Ces restes humains ont été mis au jour le 16 juillet sur le site indiqué par Cédric Jubillar lui-même, lors d'un interrogatoire mené la veille par la présidente de la cour d'assises de la Haute-Garonne. Au cours de cette audition, le peintre-plaquiste de 38 ans a reconnu «être à l'origine de la mort de Delphine Aussaguel» et a accepté de conduire les enquêteurs jusqu'à l'endroit où il avait déposé le corps, selon le procureur général Nicolas Jacquet.
Un dispositif de recherche massif Dès le 16 juillet au matin, plus d'une centaine de militaires de la gendarmerie ont été déployés autour du village de Cagnac-les-Mines. Parmi eux figuraient un escadron de gendarmerie mobile, la section de recherches de Toulouse, des techniciens en investigation criminelle, cinq équipes cynophiles spécialisées dans la détection de restes humains ainsi qu'une unité de lutte anti-drones. L'IRCGN a également été mobilisé sur place. C'est au cours de ces opérations que plusieurs fragments osseux ont été découverts à une quinzaine de kilomètres de la commune, dans une zone boisée et difficile d'accès.

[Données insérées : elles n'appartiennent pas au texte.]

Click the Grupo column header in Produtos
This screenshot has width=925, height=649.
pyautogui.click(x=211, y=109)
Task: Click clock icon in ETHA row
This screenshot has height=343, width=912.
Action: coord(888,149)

Un processus d'analyse long et minutieux Les ossements ont été prélevés et immédiatement transportés par hélicoptère jusqu'au laboratoire de l'IRCGN, à Pontoise. Les experts y procèdent à une série d'examens pour déterminer non seulement l'identité de la victime – désormais confirmée – mais aussi les causes précises du décès. Le Dr Bernard Marc, médecin légiste, a détaillé les étapes de ce travail : «Il va falloir essayer de déterminer si sur les os ou les fragments trouvés, il reste du cartilage ou des éléments de ce type, ainsi que la nature du décès.» Les investigations portent notamment sur la recherche de lésions osseuses pouvant résulter de coups portés par un objet contendant, ou de signes d'asphyxie – comme une coloration rosée de la base des dents ou une fracture de l'os hyoïde. L'ensemble de ces analyses, qui exigent un travail d'archéologie judiciaire et d'imagerie comparative, pourrait prendre plusieurs semaines, selon plusieurs spécialistes.

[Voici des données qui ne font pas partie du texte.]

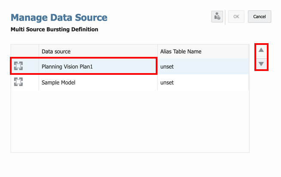The image size is (281, 177).
Task: Click the unset alias for Planning Vision Plan1
Action: 167,67
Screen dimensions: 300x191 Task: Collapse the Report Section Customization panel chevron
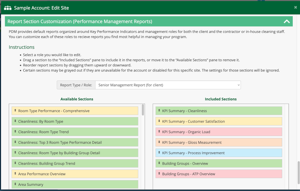pos(287,22)
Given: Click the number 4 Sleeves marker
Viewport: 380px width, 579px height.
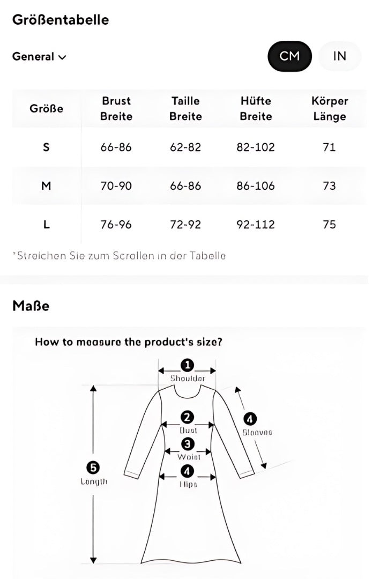Looking at the screenshot, I should tap(250, 419).
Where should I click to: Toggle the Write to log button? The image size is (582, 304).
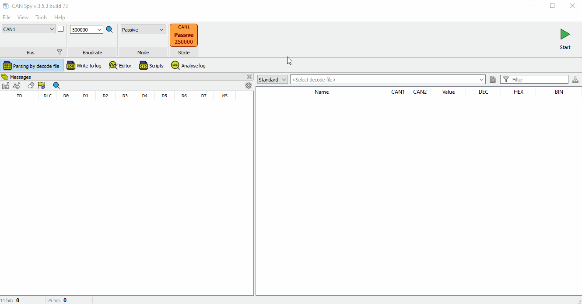tap(84, 66)
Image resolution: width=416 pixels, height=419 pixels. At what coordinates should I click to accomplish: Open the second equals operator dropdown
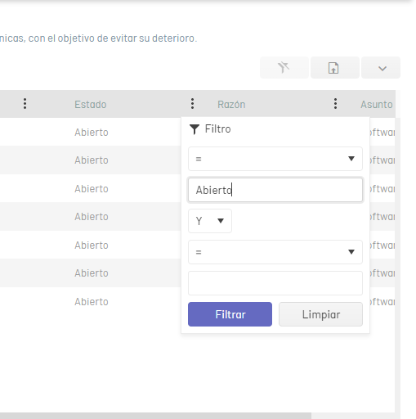[x=275, y=252]
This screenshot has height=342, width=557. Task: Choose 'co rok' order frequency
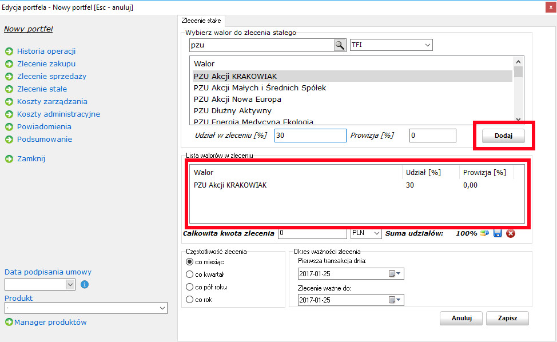190,300
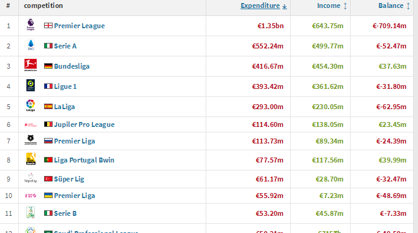Open the Ukrainian Premier Liga link

coord(75,196)
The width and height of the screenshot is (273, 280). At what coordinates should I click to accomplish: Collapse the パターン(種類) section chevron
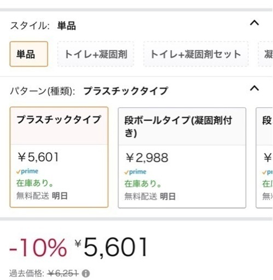(254, 89)
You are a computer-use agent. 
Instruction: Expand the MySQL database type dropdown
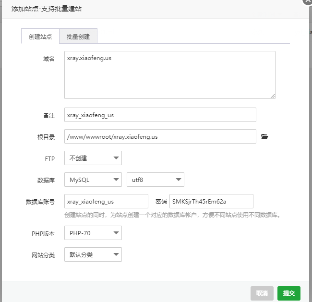click(x=93, y=180)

Les prochaines étapes judiciaires Avec l'identification formelle des ossements, l'enquête pénale entre dans une phase décisive. Une reconstitution des faits pourrait être organisée dans les semaines à venir, sous la supervision du juge d'instruction désigné par la présidente de la cour d'assises. Cédric Jubillar, qui a déjà été présenté sur les lieux des fouilles accompagné de ses avocats, Mes Pierre et Guy Debuisson, devrait être à nouveau entendu pour préciser les circonstances du drame. Sa défense a d'ailleurs exprimé son regret que les recherches aient été stoppées après la découverte des premiers ossements, estimant qu'«il était plus intéressant de tenter de retrouver d'autres parties du corps» afin de disposer d'un maximum d'éléments sur les causes de la mort.

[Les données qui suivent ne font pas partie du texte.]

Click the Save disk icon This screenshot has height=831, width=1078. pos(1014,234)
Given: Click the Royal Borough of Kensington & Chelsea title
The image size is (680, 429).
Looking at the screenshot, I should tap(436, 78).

Un dossier qui a rebondi après des années de silence Delphine Jubillar, infirmière de 33 ans et mère de deux enfants, avait disparu de son domicile de Cagnac-les-Mines dans la nuit du 15 au 16 décembre 2020. Son mari, longtemps considéré comme le principal suspect, avait toujours nié toute implication jusqu'à ses aveux du 15 juillet 2026. Ces déclarations, intervenues après plusieurs jours de conférence de presse de ses avocats annonçant un changement de stratégie, ont provoqué un basculement majeur dans l'affaire. Les investigations se poursuivent désormais sous l'autorité du parquet général de Toulouse pour établir l'ensemble des circonstances de ce féminicide.